Preterm births can be classified into three categories: extremely preterm births (before 28 weeks of gestation), very preterm (28 to 32 weeks of gestation), and moderate to late preterm (32 to 37 weeks of gestation). Premature babies often have low birth weights. The term low birth weight is used when a baby weighs less than 2,500 grams regardless of gestational age. Very low birth weight is less than 1,500 grams, and extremely low birth weight is less than 1,000 grams. If a fetus is at least 22 weeks old and shows at least one sign of life, such as an easily visible heartbeat, definite movement of arms and legs, breathing, crying, sustained gasps, or visible cord pulsation, doctors are required to resuscitate the baby.
Armenia’s Ministry of Health classifies premature births according to the weight of the newborns. In 2022, there were 35,667 live births registered in Armenia. Of these, 153 babies weighed 1,000 grams or less at birth; 252 weighed between 1000-1499 grams; 596 weighed between 1,500-1,999 grams, and 1,587 weighed between 2,000-2,499 grams. Thus, nearly 10% of babies born in Armenia in 2022 were premature, which aligns with the global average.
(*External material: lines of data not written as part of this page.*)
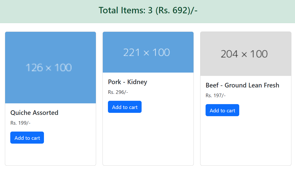Click the Quiche Assorted title
The image size is (295, 169).
34,113
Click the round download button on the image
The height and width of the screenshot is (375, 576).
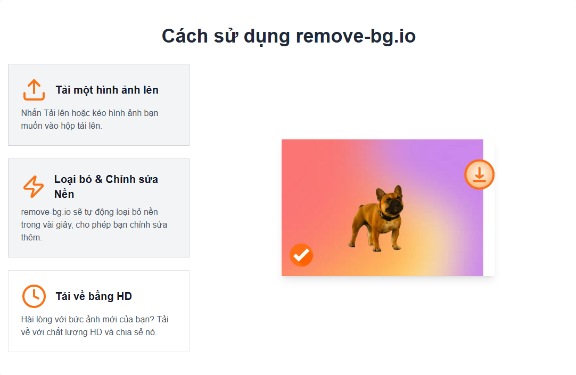(x=479, y=174)
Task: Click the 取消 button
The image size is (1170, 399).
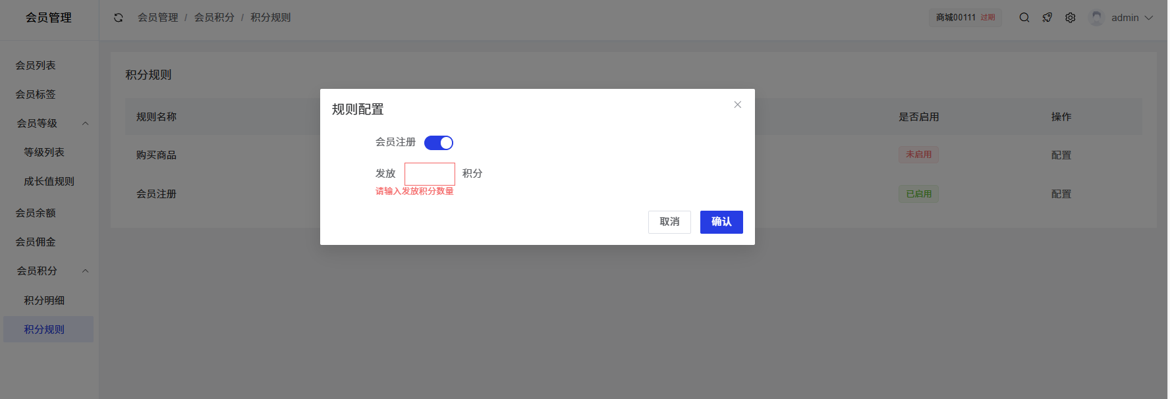Action: tap(669, 222)
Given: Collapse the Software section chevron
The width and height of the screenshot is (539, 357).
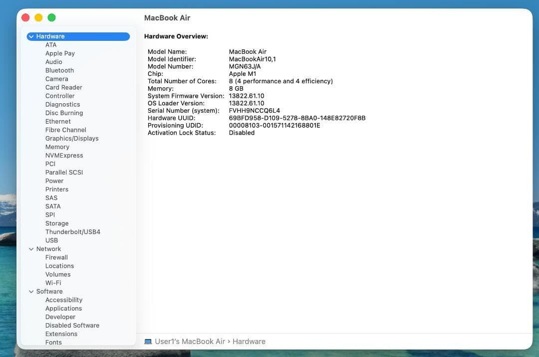Looking at the screenshot, I should 31,291.
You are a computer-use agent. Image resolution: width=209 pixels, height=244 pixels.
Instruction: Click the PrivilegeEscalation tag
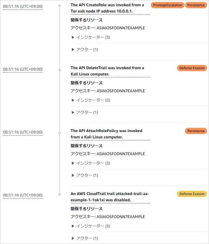point(167,5)
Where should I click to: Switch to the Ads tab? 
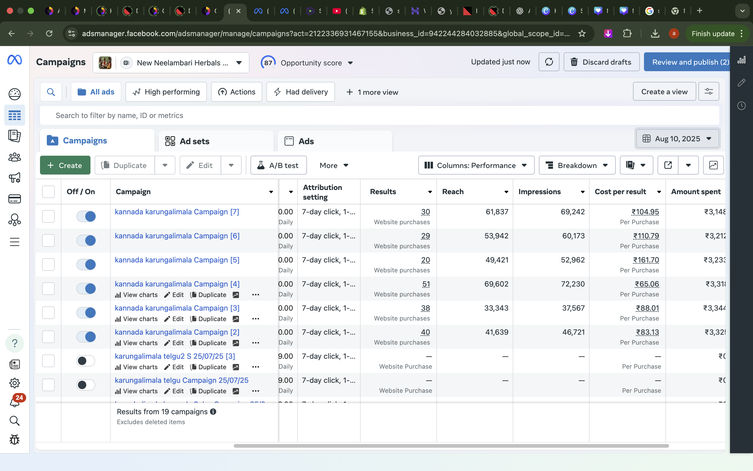[x=306, y=141]
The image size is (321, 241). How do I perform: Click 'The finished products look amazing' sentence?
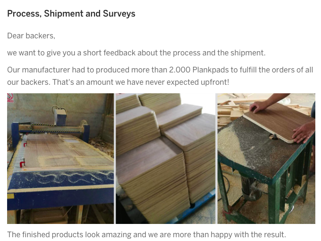coord(146,234)
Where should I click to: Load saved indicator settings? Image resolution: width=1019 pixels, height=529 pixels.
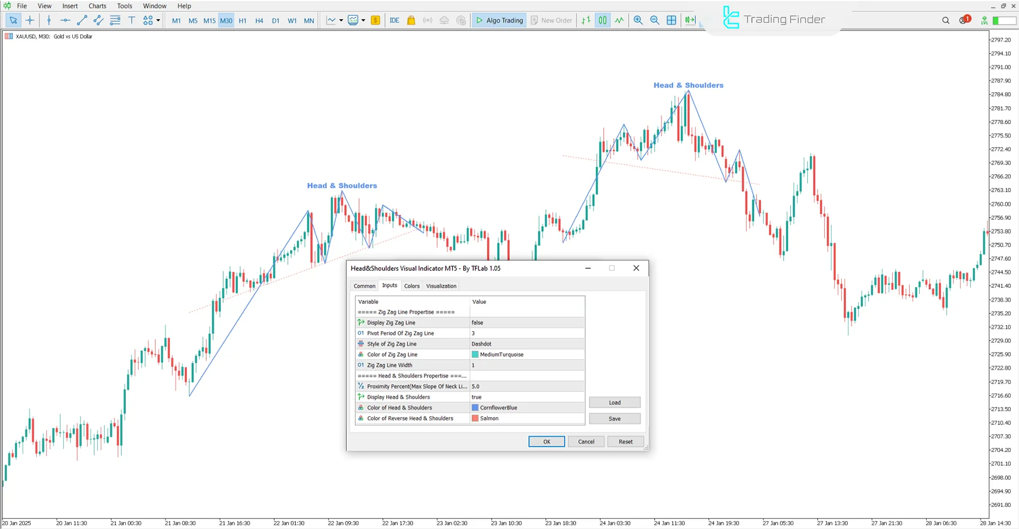[x=614, y=402]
Of the 153 babies born with extremely low weight, 60 did not survive, and 44 of them died within the first six days of life. In the category of very low birth weight (252 births),18 babies did not survive, with 14 passing away in the first six days. The mortality rate at birth decreases as birth weight increases; of the 2,305 babies born with low birth weight, only three died, all within the first six days. When considering all premature births, regardless of weight category, 97% of premature babies survive. However, survival rates are significantly lower for babies born weighing less than 1,000 grams, with only six in ten surviving.
The NICU Journey
A year ago, my knowledge about premature births and premature babies was almost non-existent. I had a vague understanding that early births occasionally happen but that it was not a significant concern. I had heard the term “preemie”, which in my mind meant a cute, tiny human. I could not fathom the struggle and heartache the term entailed.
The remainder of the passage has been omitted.